(Stored items)
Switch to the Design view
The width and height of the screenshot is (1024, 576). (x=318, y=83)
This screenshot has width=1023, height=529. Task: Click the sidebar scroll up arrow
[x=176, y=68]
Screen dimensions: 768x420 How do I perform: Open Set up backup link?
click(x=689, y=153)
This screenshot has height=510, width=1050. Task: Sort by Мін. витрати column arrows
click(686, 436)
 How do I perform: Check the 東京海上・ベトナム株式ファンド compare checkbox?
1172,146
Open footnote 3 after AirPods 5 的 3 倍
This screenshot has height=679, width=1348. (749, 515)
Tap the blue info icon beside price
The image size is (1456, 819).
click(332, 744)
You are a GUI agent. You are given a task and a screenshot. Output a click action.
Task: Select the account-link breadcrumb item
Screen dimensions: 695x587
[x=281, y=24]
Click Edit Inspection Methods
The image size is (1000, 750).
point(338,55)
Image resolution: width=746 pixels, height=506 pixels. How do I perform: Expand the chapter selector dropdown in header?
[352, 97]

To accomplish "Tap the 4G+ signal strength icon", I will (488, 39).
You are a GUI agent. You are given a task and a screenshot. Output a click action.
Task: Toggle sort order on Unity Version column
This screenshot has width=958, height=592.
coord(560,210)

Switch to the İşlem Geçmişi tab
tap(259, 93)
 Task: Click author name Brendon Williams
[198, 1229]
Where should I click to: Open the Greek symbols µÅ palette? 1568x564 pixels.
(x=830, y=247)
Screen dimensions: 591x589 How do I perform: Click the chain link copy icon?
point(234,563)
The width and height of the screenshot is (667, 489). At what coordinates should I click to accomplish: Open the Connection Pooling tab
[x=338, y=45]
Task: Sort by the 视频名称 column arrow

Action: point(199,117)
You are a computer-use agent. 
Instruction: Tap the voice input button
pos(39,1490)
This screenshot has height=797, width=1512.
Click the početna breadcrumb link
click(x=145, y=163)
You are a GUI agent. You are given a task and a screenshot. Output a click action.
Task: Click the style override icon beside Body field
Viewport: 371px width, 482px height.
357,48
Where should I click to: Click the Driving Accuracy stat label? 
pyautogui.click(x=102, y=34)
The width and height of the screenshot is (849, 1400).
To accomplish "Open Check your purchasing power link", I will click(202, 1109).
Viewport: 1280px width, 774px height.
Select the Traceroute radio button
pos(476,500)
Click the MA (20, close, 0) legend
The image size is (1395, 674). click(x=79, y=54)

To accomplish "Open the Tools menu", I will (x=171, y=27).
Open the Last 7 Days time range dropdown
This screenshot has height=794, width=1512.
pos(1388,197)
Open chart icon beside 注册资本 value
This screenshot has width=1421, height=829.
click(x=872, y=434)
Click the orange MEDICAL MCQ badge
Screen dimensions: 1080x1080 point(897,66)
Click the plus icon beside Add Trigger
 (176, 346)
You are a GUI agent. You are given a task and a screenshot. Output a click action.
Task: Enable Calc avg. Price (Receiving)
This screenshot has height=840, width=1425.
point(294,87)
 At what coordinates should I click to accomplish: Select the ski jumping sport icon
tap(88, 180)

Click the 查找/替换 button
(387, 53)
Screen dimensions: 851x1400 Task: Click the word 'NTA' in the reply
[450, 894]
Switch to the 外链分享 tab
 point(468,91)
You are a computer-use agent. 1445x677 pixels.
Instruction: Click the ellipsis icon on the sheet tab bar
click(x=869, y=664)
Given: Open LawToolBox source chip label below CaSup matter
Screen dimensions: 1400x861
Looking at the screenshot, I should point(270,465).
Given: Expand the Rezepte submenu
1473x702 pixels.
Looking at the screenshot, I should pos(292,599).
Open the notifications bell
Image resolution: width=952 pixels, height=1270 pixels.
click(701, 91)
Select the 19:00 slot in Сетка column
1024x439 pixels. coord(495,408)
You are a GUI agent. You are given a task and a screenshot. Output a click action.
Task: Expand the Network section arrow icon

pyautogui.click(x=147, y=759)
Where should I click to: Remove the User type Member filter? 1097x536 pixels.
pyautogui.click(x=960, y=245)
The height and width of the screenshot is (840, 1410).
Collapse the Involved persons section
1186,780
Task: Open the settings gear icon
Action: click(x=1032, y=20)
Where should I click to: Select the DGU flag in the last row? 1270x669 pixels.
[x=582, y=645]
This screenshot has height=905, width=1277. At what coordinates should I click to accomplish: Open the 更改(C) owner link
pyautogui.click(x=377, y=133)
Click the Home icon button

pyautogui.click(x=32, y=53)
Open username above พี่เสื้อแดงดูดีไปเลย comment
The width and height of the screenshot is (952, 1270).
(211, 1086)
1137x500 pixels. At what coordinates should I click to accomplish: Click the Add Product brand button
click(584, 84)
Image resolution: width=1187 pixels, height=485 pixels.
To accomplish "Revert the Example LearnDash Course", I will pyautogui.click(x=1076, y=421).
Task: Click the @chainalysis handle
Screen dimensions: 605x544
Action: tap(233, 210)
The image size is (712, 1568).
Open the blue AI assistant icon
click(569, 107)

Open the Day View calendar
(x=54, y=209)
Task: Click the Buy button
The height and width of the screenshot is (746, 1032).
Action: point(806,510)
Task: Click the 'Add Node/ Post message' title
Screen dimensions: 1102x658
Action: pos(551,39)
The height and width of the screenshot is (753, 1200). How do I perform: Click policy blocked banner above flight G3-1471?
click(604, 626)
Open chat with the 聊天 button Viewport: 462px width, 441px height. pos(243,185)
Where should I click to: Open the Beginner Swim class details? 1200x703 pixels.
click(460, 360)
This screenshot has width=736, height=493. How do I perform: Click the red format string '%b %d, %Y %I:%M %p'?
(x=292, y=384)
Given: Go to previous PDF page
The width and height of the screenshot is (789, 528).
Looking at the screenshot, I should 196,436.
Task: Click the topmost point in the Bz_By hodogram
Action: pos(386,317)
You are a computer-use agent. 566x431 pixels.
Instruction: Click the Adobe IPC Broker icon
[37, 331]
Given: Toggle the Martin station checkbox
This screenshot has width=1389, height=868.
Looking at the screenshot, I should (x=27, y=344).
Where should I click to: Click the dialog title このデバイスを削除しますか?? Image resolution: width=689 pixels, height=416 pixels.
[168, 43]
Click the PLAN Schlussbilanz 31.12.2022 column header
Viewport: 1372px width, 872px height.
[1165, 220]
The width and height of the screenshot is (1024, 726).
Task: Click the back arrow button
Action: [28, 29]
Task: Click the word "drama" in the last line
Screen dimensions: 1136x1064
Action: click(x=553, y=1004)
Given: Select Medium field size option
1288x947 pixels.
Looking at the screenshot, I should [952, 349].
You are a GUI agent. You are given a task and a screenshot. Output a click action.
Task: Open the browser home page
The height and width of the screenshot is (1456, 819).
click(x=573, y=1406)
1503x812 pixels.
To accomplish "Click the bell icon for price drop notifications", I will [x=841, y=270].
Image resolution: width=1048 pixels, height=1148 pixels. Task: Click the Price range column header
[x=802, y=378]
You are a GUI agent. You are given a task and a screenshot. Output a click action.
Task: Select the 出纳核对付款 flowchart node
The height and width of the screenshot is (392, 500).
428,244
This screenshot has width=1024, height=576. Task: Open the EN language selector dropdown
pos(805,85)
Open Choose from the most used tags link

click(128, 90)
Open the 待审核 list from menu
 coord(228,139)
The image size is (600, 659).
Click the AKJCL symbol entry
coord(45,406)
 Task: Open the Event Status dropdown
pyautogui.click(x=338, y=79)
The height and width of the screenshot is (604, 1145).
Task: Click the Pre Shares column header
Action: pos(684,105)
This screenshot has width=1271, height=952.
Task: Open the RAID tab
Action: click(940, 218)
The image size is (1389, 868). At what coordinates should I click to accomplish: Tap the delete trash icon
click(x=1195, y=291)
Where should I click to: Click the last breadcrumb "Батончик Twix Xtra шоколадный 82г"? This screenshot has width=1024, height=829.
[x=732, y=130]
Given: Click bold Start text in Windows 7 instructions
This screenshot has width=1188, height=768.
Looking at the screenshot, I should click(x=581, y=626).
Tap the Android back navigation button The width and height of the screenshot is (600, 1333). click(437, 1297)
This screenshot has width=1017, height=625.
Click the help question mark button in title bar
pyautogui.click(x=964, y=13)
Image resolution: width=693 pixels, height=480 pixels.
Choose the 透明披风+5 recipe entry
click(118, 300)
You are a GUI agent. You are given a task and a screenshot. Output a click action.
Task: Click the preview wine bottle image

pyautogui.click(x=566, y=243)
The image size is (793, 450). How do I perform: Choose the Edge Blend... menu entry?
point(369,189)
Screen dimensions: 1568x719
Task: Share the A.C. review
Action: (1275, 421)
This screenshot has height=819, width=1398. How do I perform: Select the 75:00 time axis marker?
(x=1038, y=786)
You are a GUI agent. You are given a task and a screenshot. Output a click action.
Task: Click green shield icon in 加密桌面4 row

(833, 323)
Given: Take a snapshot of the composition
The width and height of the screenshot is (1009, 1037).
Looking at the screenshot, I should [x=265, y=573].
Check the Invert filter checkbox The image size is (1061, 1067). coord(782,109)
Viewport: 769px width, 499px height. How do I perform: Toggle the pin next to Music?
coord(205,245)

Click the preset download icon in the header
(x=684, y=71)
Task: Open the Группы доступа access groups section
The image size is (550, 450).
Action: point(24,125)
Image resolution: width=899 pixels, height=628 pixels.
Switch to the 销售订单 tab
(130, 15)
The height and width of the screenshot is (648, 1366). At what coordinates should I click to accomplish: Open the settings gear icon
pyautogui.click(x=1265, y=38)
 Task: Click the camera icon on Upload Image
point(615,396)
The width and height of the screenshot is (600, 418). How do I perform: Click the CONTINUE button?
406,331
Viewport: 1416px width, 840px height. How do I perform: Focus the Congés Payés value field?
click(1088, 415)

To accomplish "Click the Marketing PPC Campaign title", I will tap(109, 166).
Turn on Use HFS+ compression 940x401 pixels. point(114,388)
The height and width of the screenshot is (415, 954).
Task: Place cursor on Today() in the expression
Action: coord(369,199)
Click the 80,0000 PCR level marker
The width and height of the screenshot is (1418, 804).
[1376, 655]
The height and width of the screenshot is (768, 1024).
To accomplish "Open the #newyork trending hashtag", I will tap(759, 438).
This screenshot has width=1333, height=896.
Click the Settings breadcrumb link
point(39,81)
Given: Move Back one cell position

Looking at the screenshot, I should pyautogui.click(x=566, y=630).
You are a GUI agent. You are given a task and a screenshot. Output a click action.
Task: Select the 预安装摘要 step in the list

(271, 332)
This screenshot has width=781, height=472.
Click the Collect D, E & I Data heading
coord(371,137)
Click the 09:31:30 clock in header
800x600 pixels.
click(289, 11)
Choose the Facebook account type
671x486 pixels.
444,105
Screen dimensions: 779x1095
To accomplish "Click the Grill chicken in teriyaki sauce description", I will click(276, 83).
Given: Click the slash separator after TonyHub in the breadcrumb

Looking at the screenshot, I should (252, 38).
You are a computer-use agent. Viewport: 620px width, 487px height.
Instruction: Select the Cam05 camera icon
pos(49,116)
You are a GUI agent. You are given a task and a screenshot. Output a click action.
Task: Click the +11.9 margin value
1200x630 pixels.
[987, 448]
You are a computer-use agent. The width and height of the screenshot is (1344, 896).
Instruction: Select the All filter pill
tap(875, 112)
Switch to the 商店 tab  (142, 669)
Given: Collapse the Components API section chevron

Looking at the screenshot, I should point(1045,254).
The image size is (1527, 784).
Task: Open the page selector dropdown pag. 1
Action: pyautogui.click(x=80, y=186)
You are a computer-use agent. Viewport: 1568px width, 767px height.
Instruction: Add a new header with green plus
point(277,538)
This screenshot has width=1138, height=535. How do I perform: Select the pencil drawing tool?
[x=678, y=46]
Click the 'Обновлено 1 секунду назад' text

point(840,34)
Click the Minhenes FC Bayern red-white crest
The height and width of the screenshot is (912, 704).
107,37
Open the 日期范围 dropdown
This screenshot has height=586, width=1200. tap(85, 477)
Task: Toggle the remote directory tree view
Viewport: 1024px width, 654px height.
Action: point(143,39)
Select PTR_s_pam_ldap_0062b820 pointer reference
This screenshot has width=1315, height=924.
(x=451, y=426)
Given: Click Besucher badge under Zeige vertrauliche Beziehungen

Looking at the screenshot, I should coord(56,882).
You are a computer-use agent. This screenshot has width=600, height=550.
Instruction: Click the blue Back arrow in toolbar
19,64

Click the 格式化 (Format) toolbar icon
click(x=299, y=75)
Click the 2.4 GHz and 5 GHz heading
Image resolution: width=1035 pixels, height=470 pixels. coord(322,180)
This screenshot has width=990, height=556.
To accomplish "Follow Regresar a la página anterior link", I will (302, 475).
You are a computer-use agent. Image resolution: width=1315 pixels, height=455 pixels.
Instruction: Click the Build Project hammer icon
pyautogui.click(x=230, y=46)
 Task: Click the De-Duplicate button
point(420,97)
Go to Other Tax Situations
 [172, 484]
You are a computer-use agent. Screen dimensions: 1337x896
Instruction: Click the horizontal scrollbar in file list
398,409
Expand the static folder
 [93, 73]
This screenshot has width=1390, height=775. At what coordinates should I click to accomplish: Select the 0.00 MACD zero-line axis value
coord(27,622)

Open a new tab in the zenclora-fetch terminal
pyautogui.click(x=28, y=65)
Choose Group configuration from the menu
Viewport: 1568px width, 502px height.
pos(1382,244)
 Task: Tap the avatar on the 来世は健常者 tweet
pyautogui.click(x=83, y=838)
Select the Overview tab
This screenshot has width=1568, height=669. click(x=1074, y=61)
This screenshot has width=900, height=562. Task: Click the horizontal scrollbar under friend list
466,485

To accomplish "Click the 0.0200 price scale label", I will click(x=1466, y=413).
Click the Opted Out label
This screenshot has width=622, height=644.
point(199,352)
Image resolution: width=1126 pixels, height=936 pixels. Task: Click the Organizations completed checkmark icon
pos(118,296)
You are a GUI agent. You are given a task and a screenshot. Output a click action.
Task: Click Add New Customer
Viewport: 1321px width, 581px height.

**YOUR INSTRUCTIONS**
Your response should be made up of the lines in the data that contain the word "computer".

**SOLVED PROBLEM**
You are a computer-use agent. 
You are a computer-use agent. 1445x677 pixels.
You are a computer-use agent. 566x431 pixels.
You are a computer-use agent. Viewport: 620px width, 487px height.
You are a computer-use agent. The width and height of the screenshot is (1344, 896).
You are a computer-use agent. Viewport: 1568px width, 767px height.
You are a computer-use agent. This screenshot has width=600, height=550.
You are a computer-use agent. Image resolution: width=1315 pixels, height=455 pixels.
You are a computer-use agent. Screen dimensions: 1337x896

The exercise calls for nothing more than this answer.